● **SOURCE TEXT**
# # # # # # #

So you'd have 100s of nuclear plants come online in 10 years generating electricity that costs 10-20x more than electricity from wind/solar. That simply is not a viable national power strategy.

If we had these plants already because construction started in the year 2000, that would probably be a different story.

The only hope for nuclear is probably in about 15-20 years where the cost improvement curves finally stabilize for wind/solar, and then a stable price point can be targeted with new nuclear designs. I personally think that only something like a novel MSR/LFTR which can scale down to mass producable sizes, uses all the fuel, breeds. doesn't have solid fuel rod reprocessing and waste transport/storage, and can use the Brayton cycle for more efficiency has a chance of competing with mature solar/wind.

Puff pieces like this are really about the current nuclear plants and keeping them on funding life support, which I generally support for now. The industry sees that Lazard LCOE curve just like any other person would: do you want to pay solar/wind costs for electricity, or 6x that for nuclear?

The existing nuclear industry can't survive without subsidies.

dTal|2 years ago

Your cost comparison does not factor in the grid storage required to convert unreliable solar+wind into 24/7 power. You can only directly compare $/MWHr when the proportion of unreliable energy is small, and offsetting reliable sources (i.e. when the cost of electricity is roughly constant). When all generation is unreliable, there's a huge question mark - how long can the grid weather dark, windless days? What's an appropriate safety margin, and what happens when you breach it?

From your own source, the Lazard 2023 LCOE study: "Most LDES (long duration energy storage) technologies have not yet reached commercialization due to technology immaturity and, with limited deployments, seemingly none of the emerging LDES technologies have achieved the track record for performance required to be fully bankable."

# # # # # # #

● **INFORMATION GIVEN**

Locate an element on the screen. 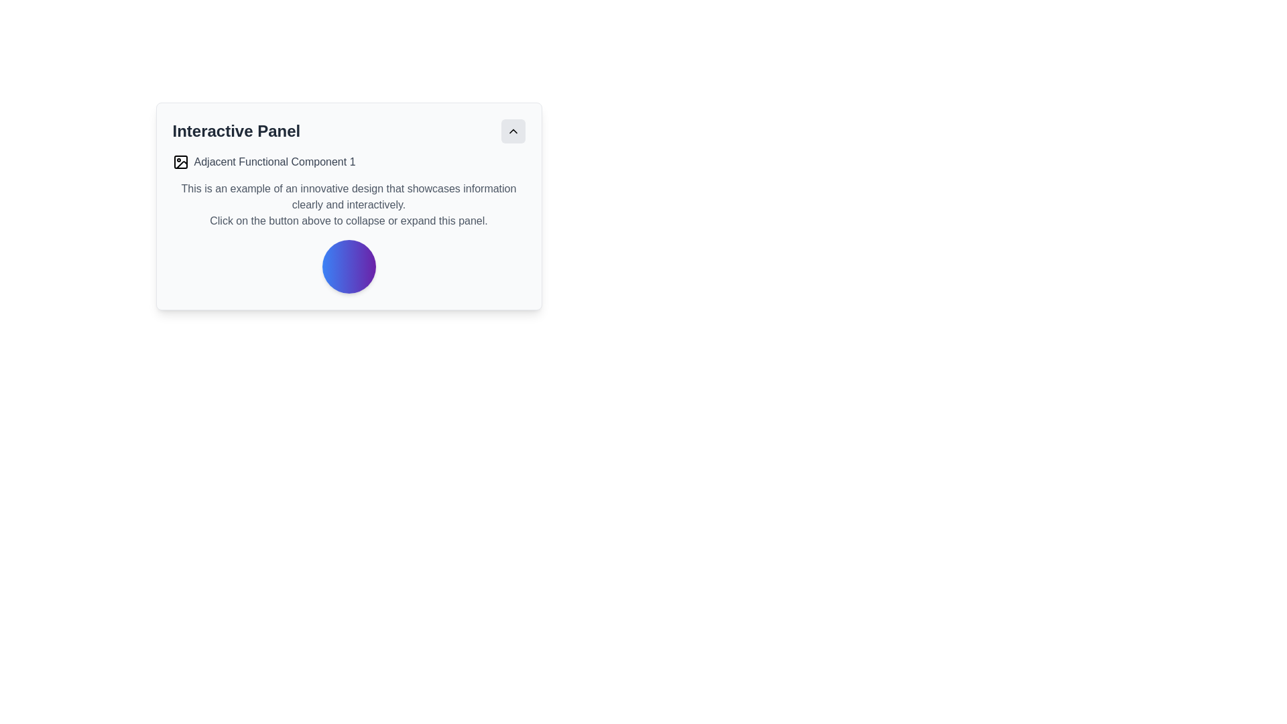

# # # # # # #

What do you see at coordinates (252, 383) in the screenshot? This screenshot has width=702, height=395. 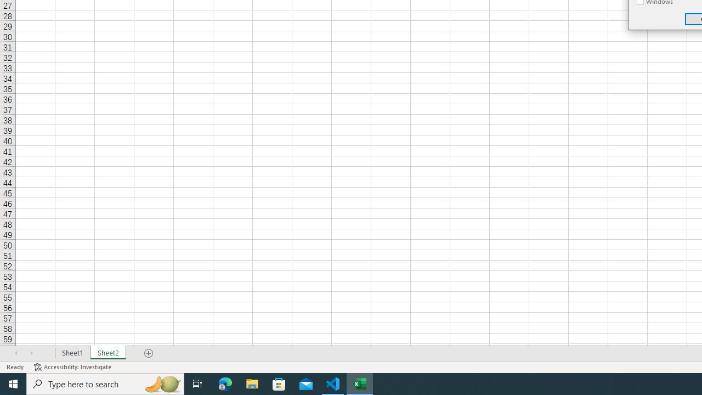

# # # # # # #

● **TASK**
For each statement below, say yes or no to whether it agrees with the nuclear power thread above, and quote the words from the thread that decide it.
(a) The first poster says the existing nuclear industry can't survive without subsidies.
(b) The reply from dTal says the cost comparison already includes the grid storage needed for 24/7 power.
(c) The first poster thinks nuclear's only hope is about 5 years away.

● **WRITTEN REPLY**
(a) Yes: "The existing nuclear industry can't survive without subsidies."
(b) No: "Your cost comparison does not factor in the grid storage required to convert unreliable solar+wind into 24/7 power."
(c) No: "The only hope for nuclear is probably in about 15-20 years"